I was less lucky in finding the two screws that I needed. I read through the inventory sheets over and over to no avail. At one point I even sent a text message to Kyle, apprentice roadie and catering assistant for The Jackson Two, to ask if he remembered having had any trouble finding those little buggers. "Nope, they're in one of the 'Misc' bags."

 And so they were. There they are, plane (heh, 'plane' instead of 'plain') as day: 10-24 BAFFLE SCREW. Well, they sure had me baffled! [rim shot]

With the wonderful Sears tap, the screws rolled right in. The magnet went in easily too.

The magnets are held in with epoxy. One of the nice things about having scrap metal lying around is that there is no shortage of mixing surfaces and tools:

One of the not quite as nice things about having scrap metal lying around is that it sometimes has dangerous edges and points. I gave myself an impromptu TB test with this one:

I held the pins upright in the vise while the epoxy set.

Then I found an easier way:

Next I was supposed to cut 1/4" pieces of clear tube and push them down into 1/4" ID bushings. That sounded a lot like something that would be a pain to do, so I went a different route. First I tapped the full length of tube into the bushing.

The bushing was already 1/4", so the net result was the same.

All I had to do was cut off the excess tube.

The little pins inside the bigger pins are spring loaded. The springs slip right in.

The pins, however, did not. They were quite stiff and very reluctant to go into the bigger pins. I buffed the internal pins with a small piece of Scotchbrite pad, and smeared a little grease on them. After working them in and out of the tubes for awhile, everything got loosened up. The screws and bushings were put in to finish the assembly.

I couldn't think of a better place to store them than in the airplane, so in they went.

Having finished something successfully for the first time all weekend, I decided to push my luck and go on to the next part. These are the electrical transfer plates that will meet with the plates in the wing roots to carry power and ground out into the wing. They get trimmed and drilled to match a provided template.

Clecos and clamps are used to ensure that the plastic part doesn't move in relation to the template.

Then the terminals are separated from a strip. Eight are needed per side, ten are provided. The band saw made short work of the job.

The rivets sit way too close to each other for the rivet puller to get in there, but I was afraid to just pull one rivet first and hope that the terminals were still loose enough to turn for alignment. I ended up pushing the second rivet in from the back side and holding it in place while I pulled the front side rivet.

Taaa-daaaaa! Perfect, right? Really?? Look again. Still think it looks okay? Well then, ask yourself this: what am I going to use for a template on the other one of these if I leave it riveted to the first one?? Ah, there's the problem: it's not supposed to be riveted to the first one.

Drill out the rivet, swear profusely.

In the end, though, it turned out nicely.

I decided to push my luck. There was only one step left on the page. "Modify a grommet by squeezing it in a vise. There will be a distinct crunching sound when it is accomplished."

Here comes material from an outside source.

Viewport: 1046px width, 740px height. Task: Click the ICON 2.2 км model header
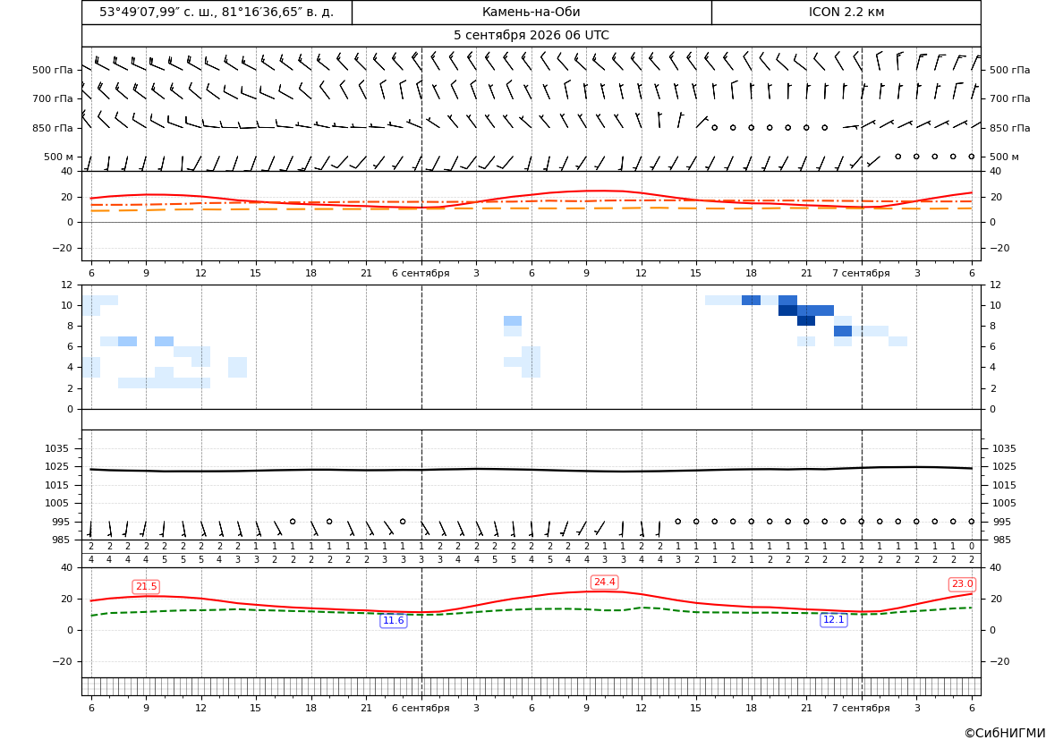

Now those of you who were with me when I attempted to mis-use a vise during the fabrication of the longerons will remember why this promised crunching sound didn't seem like a good idea. For those of you who weren't, consider this:

Vises are made for holding things, not squeezing things.

Still, Van's said to do it, so do it I did.

It turned out fine, but I'd be lying if I were to say that I didn't have a moment of concern at crunch time.

On my way out of the hangar, I remembered that I had promised to verify that a few mystery holes were supposed to have been filled with something by the time the firewall sealant was used to seal the firewall. Here's the picture of mine:

1 comment:

Torsten said...

Thanks for checking those pesky rivet holes in the paddle support brackets! I went right outside and filled them with LP4-3 rivets in all four, then open, holes.